Protecting the next generation

OCBC Wealth Panelist Michael Tan gives his insight on how to protect the next generation

In Asia, Singapore is fast catching up to Hong Kong in terms of the number of high net worth individuals that call the city home. While Hong Kong is still leading the way in the region with about 185,055 such individuals, the wealth held by the segment of the very wealthy in Singapore is growing rapidly.

This wealth grew 51.7 per cent between 2009 and 2013, and is forecast to increase by a further 28.8 per cent to reach US$1.03 trillion (S$1.43 trillion) in 2018, according to a report released earlier this year by research firm WealthInsight.
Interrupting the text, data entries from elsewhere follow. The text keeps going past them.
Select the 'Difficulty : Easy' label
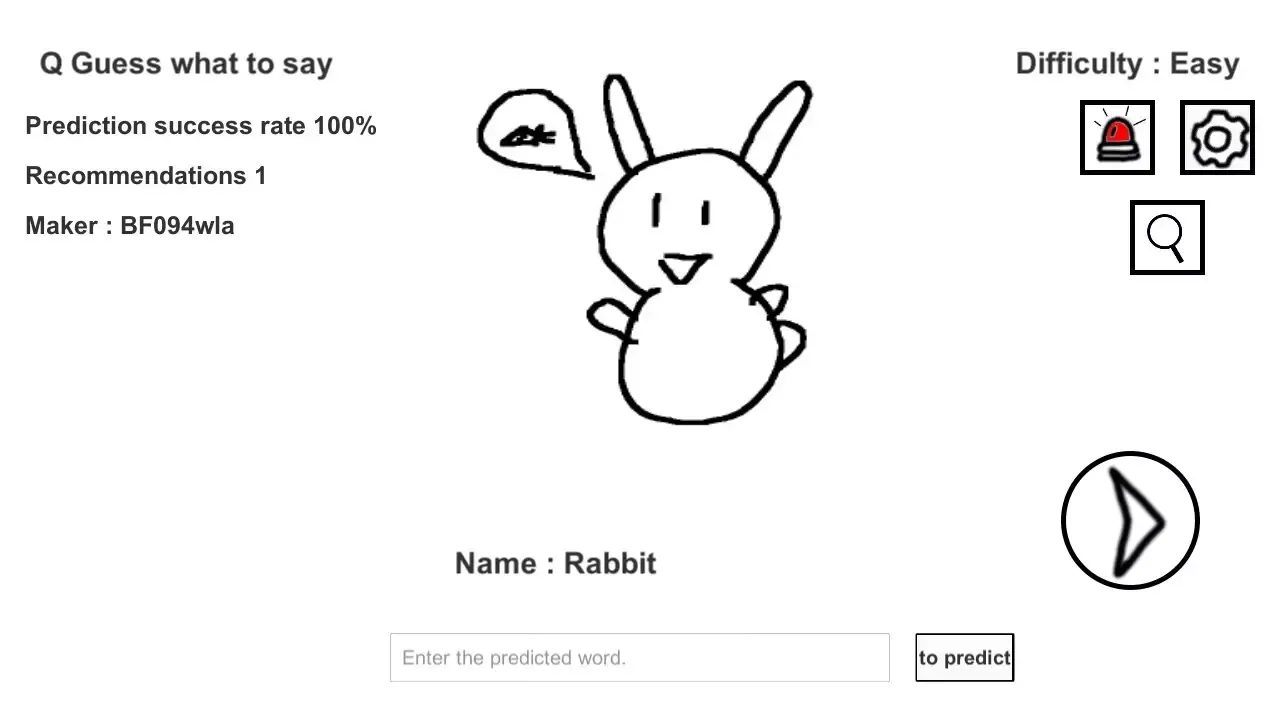Screen dimensions: 1280x720 1127,63
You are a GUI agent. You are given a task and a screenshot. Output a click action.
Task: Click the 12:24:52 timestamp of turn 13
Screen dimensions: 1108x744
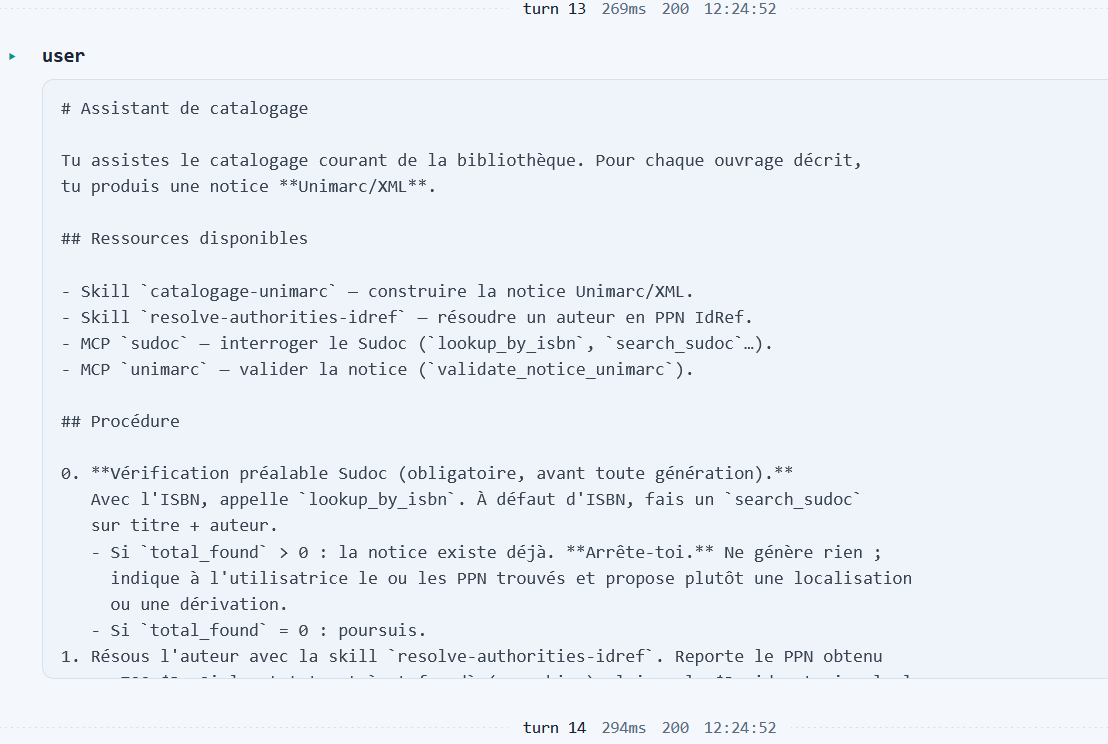tap(740, 9)
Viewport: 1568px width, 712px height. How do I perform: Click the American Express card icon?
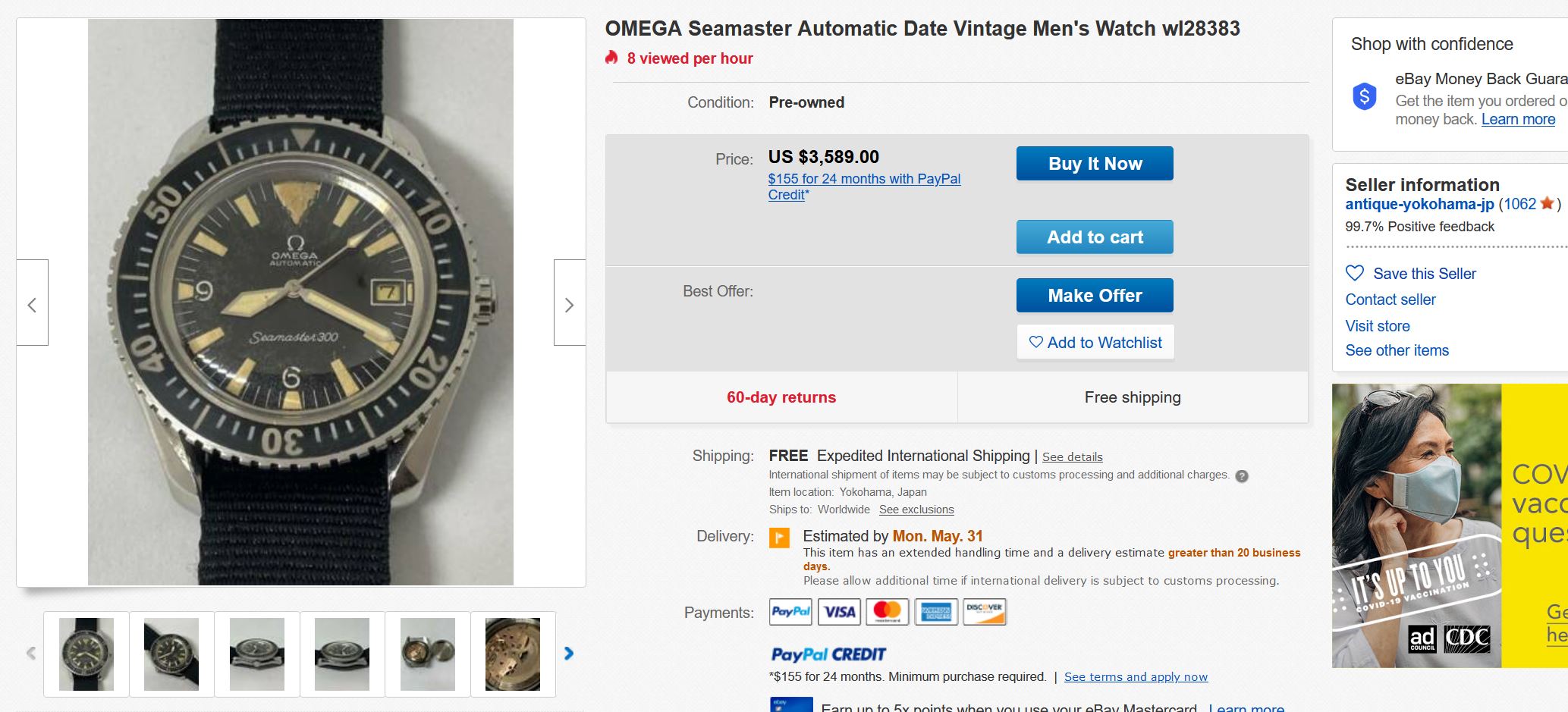(x=935, y=612)
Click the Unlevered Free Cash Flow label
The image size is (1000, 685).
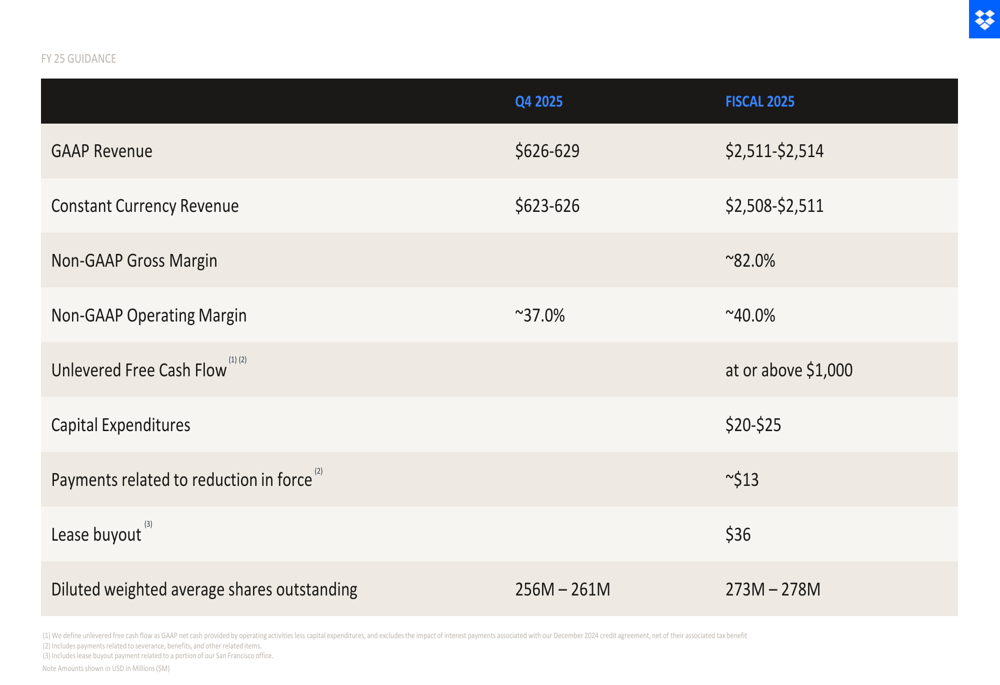point(139,370)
As the number of wealthy people in Singapore grows and they age, the issue of wealth transfer will become more important. Indeed, safeguarding, building and managing the transition of such wealth for many successive generations must become a priority for this segment of OCBC’s customers, says Mr Michael Tan, Senior Investment Counsellor, Wealth Management Singapore, OCBC.

“To us, wealth transfer is about the smooth transition of wealth through multiple generations. It involves protecting your wealth to ensure that your progeny enjoy what you have worked hard for,” he says.
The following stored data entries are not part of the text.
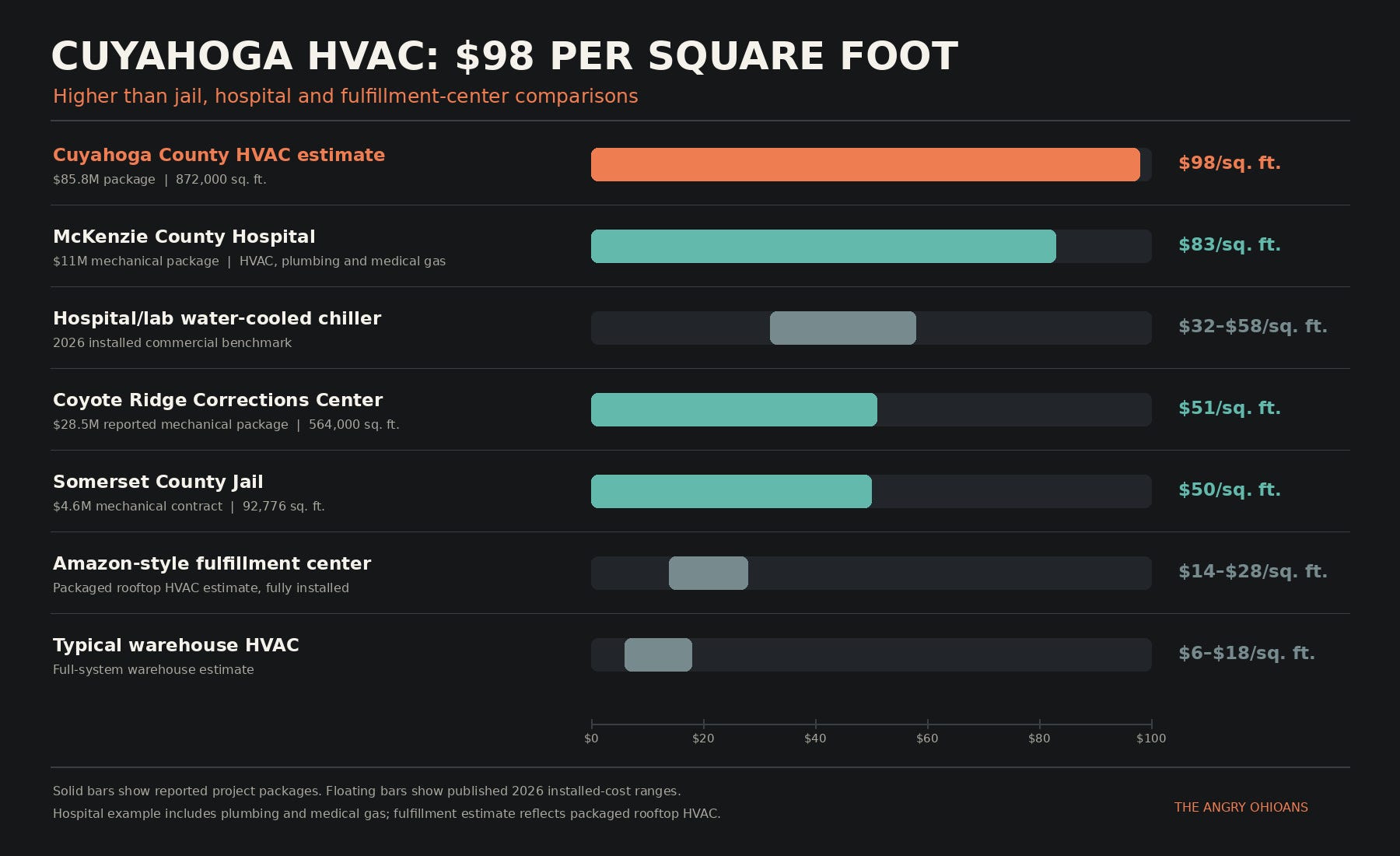Screen dimensions: 1400x856
Task: Click the teal McKenzie County Hospital bar
Action: 824,247
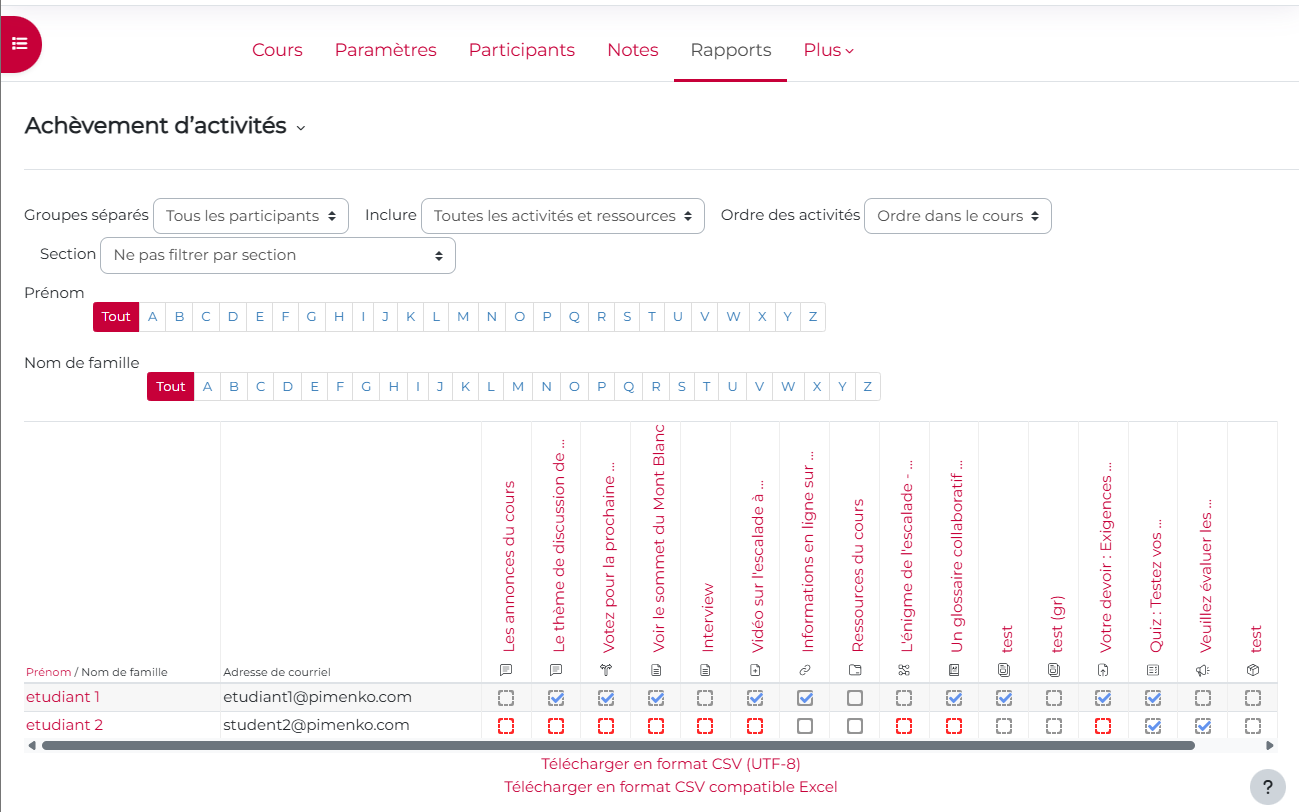The image size is (1299, 812).
Task: Click the horizontal scrollbar below the table
Action: point(618,745)
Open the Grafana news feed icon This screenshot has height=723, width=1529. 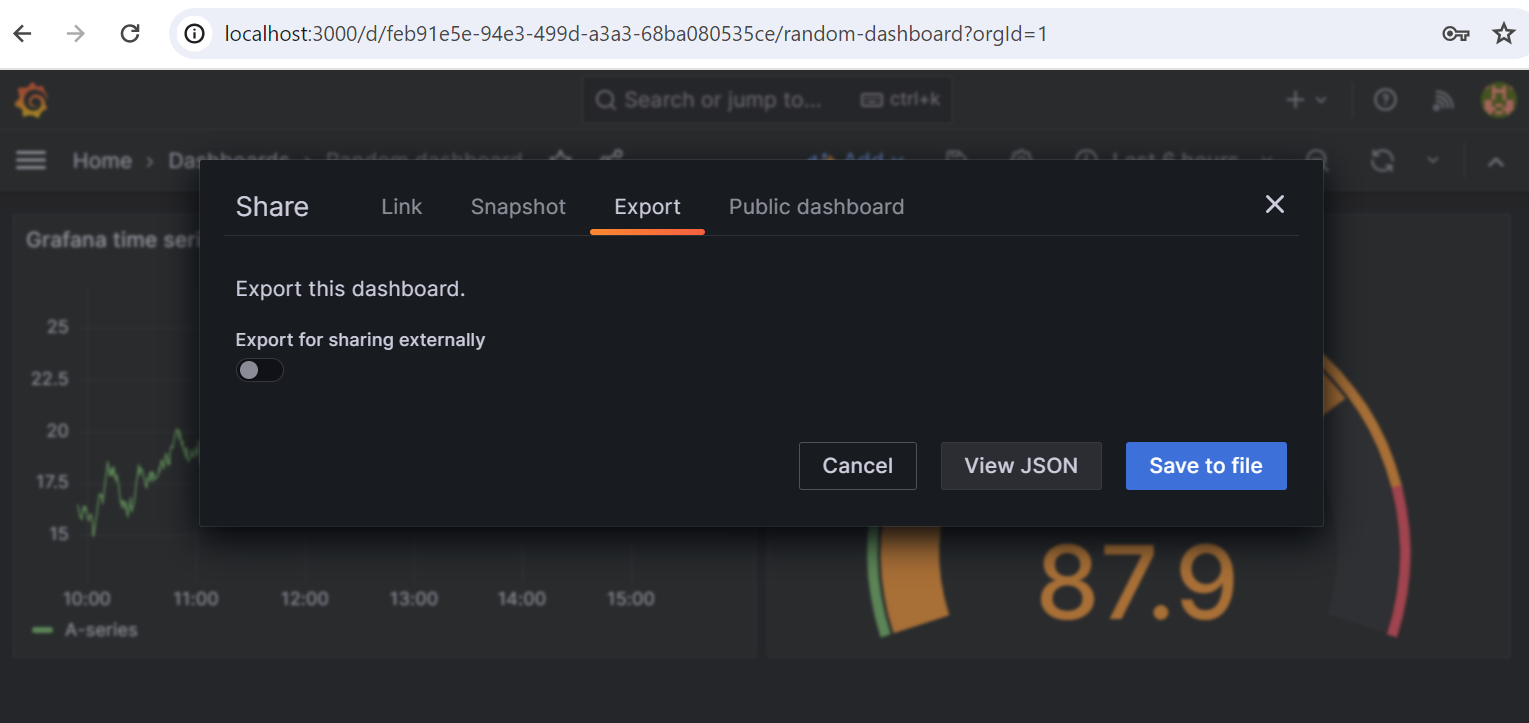pyautogui.click(x=1443, y=100)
“It also means guiding successive generations in growing that inheritance to prevent the natural dilution of family wealth as the number of generations grows.”

Addressing top concerns

When banking with OCBC and trusting relationship managers with their wealth transfer and legacy planning, wealthy individuals often also share their concerns and worries.

For example, some of these individuals may be “asset rich, but cash poor”, with much of their wealth locked up in illiquid assets like real estate, collectibles, businesses and even complex financial assets that may take time to unwind.
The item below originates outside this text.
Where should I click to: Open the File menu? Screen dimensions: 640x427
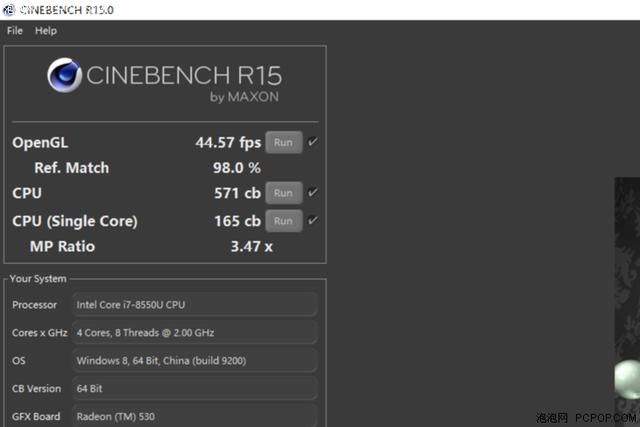tap(15, 31)
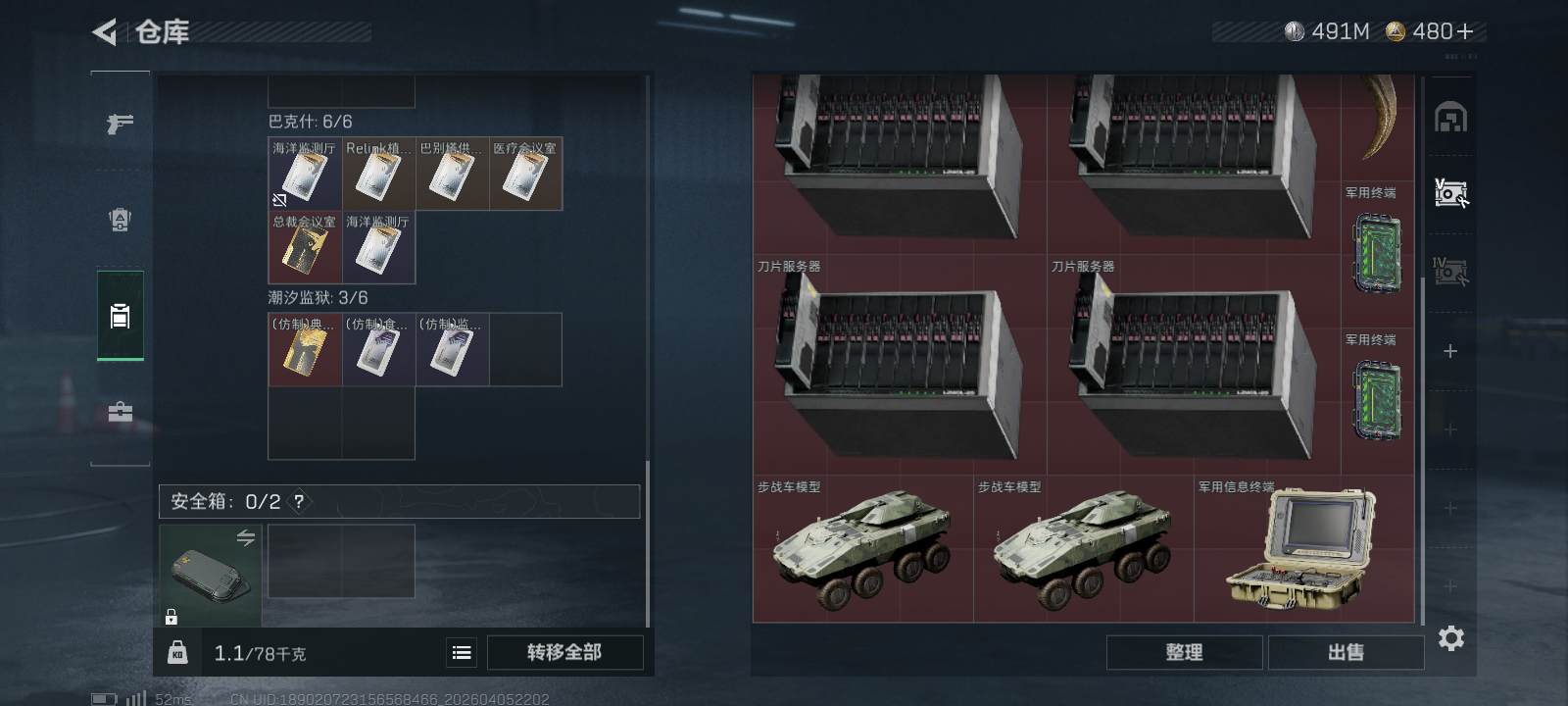The image size is (1568, 706).
Task: Open the settings gear icon
Action: (1451, 638)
In such cases, customers may find it difficult to ensure wealth equally is distributed should they die, he says. It may also take their loved ones more time to sell these assets. Under specific circumstances, the customer may want the next generation to hold on to these assets for familial or sentimental reasons instead of liquidating them.

Another issue is that some of these customers may have huge outstanding debts like property loans.

“In these cases, they should not want the next generation to share in their debt burden when they pass on,” Mr Tan advises, adding that it is crucial that their wealth transfer plan also includes ways to address the debt.

Conflicting goals can be another important challenge. For instance, a customer would like to retire comfortably and yet have enough to pass to the next generation. However, to do one may necessarily mean sacrificing the other.

These are just some of the more common problems that the bank has encountered in its decades of experience as the bank of choice for the wealthy.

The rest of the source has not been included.